The problem
Can you retype every one of the records below verbatim, line for line?

── Provided material ──

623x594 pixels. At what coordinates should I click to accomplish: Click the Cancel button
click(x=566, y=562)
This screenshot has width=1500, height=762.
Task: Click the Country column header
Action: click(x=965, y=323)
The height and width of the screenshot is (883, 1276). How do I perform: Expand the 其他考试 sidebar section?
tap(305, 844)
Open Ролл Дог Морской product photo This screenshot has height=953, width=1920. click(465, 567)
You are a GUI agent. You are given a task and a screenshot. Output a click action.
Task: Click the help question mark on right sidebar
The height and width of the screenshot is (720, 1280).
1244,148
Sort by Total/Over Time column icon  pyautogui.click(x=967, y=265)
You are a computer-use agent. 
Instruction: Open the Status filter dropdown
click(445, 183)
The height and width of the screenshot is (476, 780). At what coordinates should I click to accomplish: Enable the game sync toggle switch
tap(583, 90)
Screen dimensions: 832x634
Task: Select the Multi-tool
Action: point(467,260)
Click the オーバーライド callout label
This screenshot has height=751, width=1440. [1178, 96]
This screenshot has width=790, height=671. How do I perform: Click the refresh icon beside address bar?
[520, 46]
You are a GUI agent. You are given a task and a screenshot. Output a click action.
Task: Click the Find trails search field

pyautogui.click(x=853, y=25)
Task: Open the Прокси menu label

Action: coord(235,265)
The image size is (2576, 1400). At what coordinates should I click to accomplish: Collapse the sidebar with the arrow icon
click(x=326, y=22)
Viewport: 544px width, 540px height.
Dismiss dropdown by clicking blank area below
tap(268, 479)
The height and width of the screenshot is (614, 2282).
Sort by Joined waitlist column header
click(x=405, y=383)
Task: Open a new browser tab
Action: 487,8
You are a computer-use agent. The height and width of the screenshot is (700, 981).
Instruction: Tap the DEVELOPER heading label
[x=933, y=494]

───

Answer to this problem
623x594 pixels. At what coordinates should I click to accomplish: Click the Cancel button
click(x=566, y=562)
This screenshot has width=1500, height=762.
Task: Click the Country column header
Action: click(x=965, y=323)
The height and width of the screenshot is (883, 1276). How do I perform: Expand the 其他考试 sidebar section?
tap(305, 844)
Open Ролл Дог Морской product photo This screenshot has height=953, width=1920. click(465, 567)
You are a GUI agent. You are given a task and a screenshot. Output a click action.
Task: Click the help question mark on right sidebar
The height and width of the screenshot is (720, 1280).
1244,148
Sort by Total/Over Time column icon  pyautogui.click(x=967, y=265)
You are a computer-use agent. 
Instruction: Open the Status filter dropdown
click(445, 183)
The height and width of the screenshot is (476, 780). At what coordinates should I click to accomplish: Enable the game sync toggle switch
tap(583, 90)
Screen dimensions: 832x634
Task: Select the Multi-tool
Action: point(467,260)
Click the オーバーライド callout label
This screenshot has height=751, width=1440. [1178, 96]
This screenshot has width=790, height=671. How do I perform: Click the refresh icon beside address bar?
[520, 46]
You are a GUI agent. You are given a task and a screenshot. Output a click action.
Task: Click the Find trails search field

pyautogui.click(x=853, y=25)
Task: Open the Прокси menu label

Action: coord(235,265)
The image size is (2576, 1400). At what coordinates should I click to accomplish: Collapse the sidebar with the arrow icon
click(x=326, y=22)
Viewport: 544px width, 540px height.
Dismiss dropdown by clicking blank area below
tap(268, 479)
The height and width of the screenshot is (614, 2282).
Sort by Joined waitlist column header
click(x=405, y=383)
Task: Open a new browser tab
Action: 487,8
You are a computer-use agent. The height and width of the screenshot is (700, 981).
Instruction: Tap the DEVELOPER heading label
[x=933, y=494]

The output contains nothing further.